The hated minister was forced to resign in June. But his replacement, Enrique Paris, made clear in his first statement that his “is a ministry … of continuity.” From the very beginning of the pandemic, he excused the government’s criminal inaction and rejected total quarantine measures, calling them a “populist solution.” Paris introduced his own herd immunity policy, known as the “Step-by-Step” plan, that began reopening schools, removed quarantines and lockdowns, reignited economic activity and will be reopening the country to international tourism.
Bringing in Paris granted the government breathing space as the entire Chilean political establishment was deeply compromised by Mañalich, rightly considered in the working class as a criminally reckless, sociopathic liar and thug.
A sign of this attitude was a growing number of protests over lack of protective gear and insufficient ICU beds that broke out in hospitals across the country and, more significantly, erupting outside of the control of the unions. In September nursing technicians began staging weekly protests that were violently repressed by paramilitary Carabinero police using water cannon, tear gas and multiple arrests.
Paris claimed he would “receive divergent opinions” and called “for the entire health sector to come together and work together.” These statements were only made for public consumption, as he has stonewalled every demand made by health workers.
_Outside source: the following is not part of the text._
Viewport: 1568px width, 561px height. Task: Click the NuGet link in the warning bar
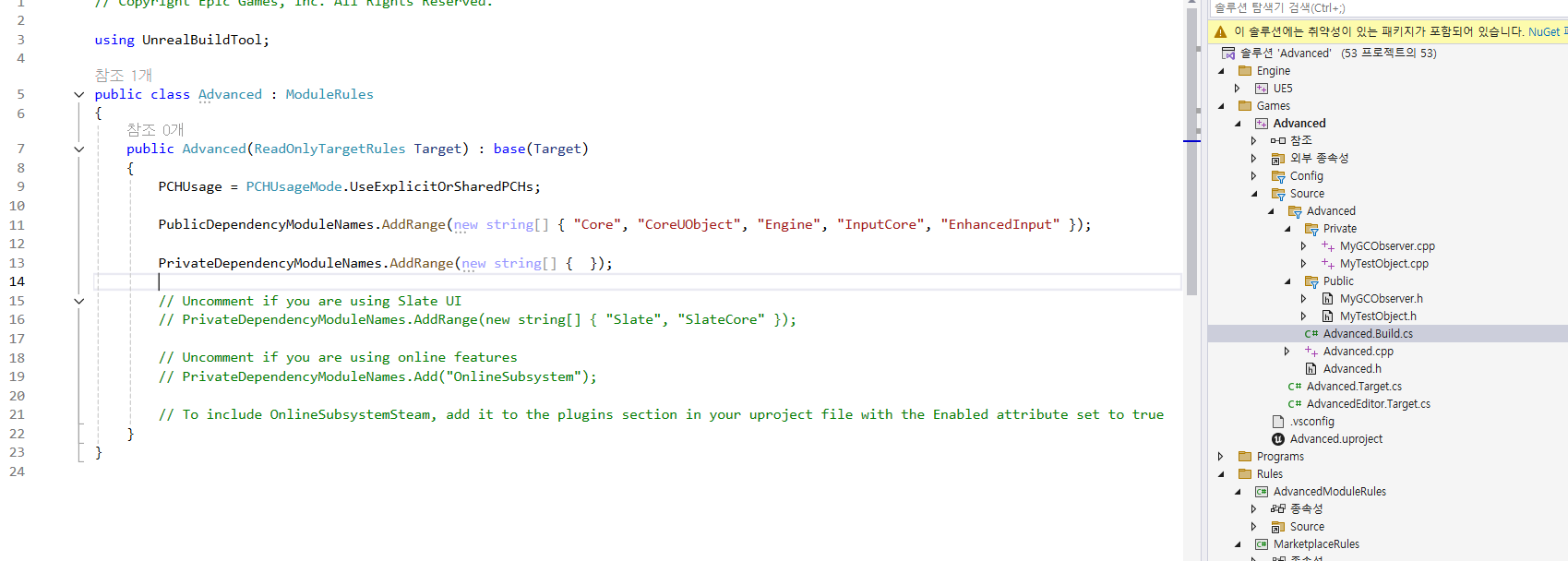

But the approach permitted the government to use the services of the parliamentary left parties—the economic nationalists around the Socialist PSCh, the Stalinist PCCh fronts and the pseudo-left agglomeration Frente Amplio—which launched a diversionary legal campaign against the former minister.
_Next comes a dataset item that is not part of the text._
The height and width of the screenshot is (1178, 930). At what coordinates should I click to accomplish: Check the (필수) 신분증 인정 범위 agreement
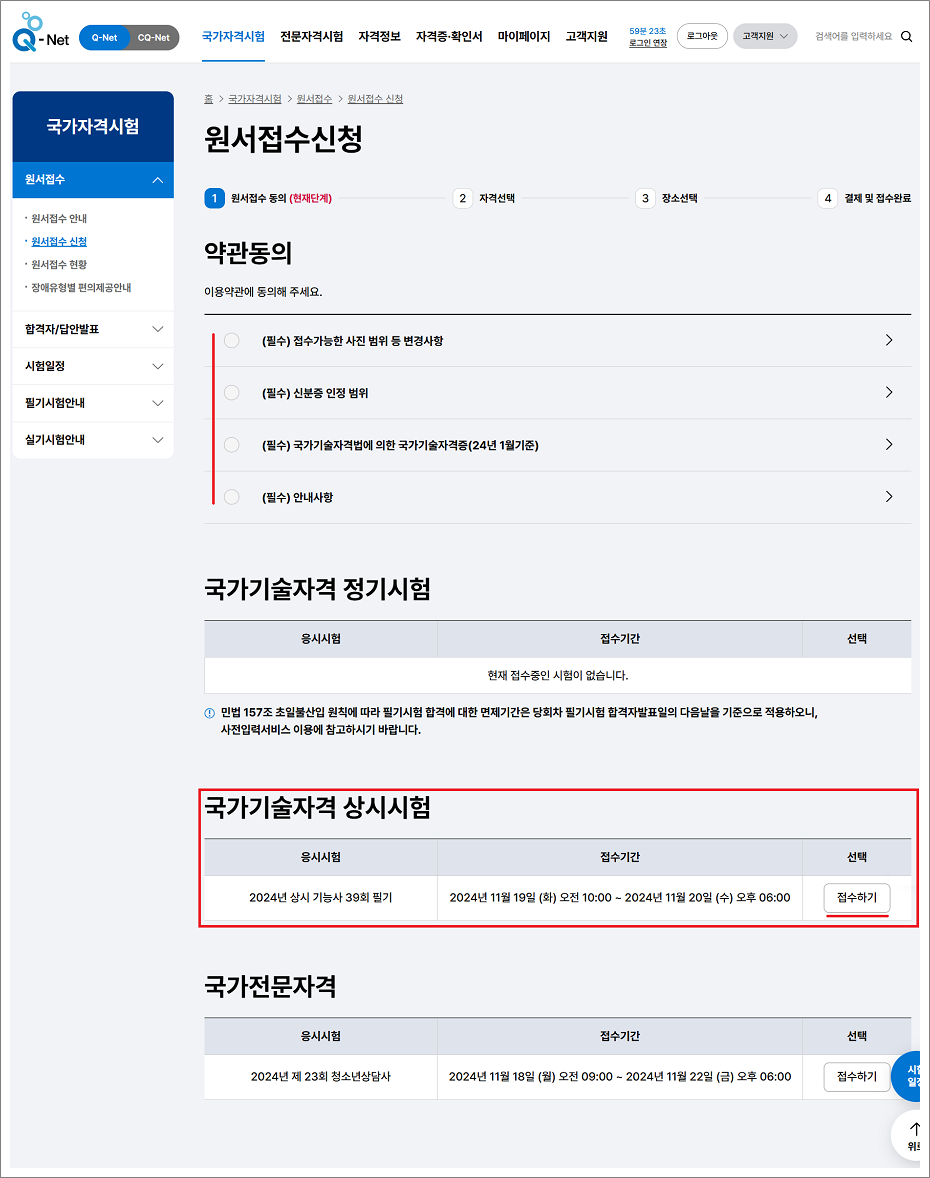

The parliamentary left also dominates the leadership of the unions that, especially during the Chilean military dictatorship, were transformed into corporatized instruments of the employers and the government, used to drive productivity increases, wage cuts and job destruction, thereby allowing Chile to become the most socially unequal country in the OECD.
During the pandemic, it has been the unions, and the fake left that control them, that agreed to a return to work in the mining and other sectors of the economy. They accepted a freeze on collective bargaining along with wage cuts, supported the furloughing of hundreds of thousands of workers in private industry for the benefit of employers and refused to call any industrial action against poverty, hunger, insecurity and evictions impacting the working class. They have done everything in their power to suffocate any independent struggles, leading them into stunts and promoting empty parliamentary appeals to demoralize the workers.
In a telling statement, Patricia Valderas, president of the National Federation of Health Workers (Fenats), said recently that the union was going on strike until there were answers to demands “made for years,” that is, the terrible conditions suffered by health professional predate by “years” the outbreak of the coronavirus pandemic.
“After eight months of conversations with the Ministry, three national mobilizations and two days on strike without any satisfactory response from the current government, we have decided to call for an indefinite national strike,” she said, threatening to continue until “we get a decent response from the government.”
Paris gloated that the mobilizations “has an adhesion of 0.49 percent, and that makes me happy.” Only a third of the workforce has been called out in sporadic stoppages.
The parliamentary left and the political, economic and social organizations they dominate constitute the greatest barrier to health workers asserting their independent interests. Workers must break the grip of these nationalist and opportunist organizations and their attempt to tie the working class to the capitalist state.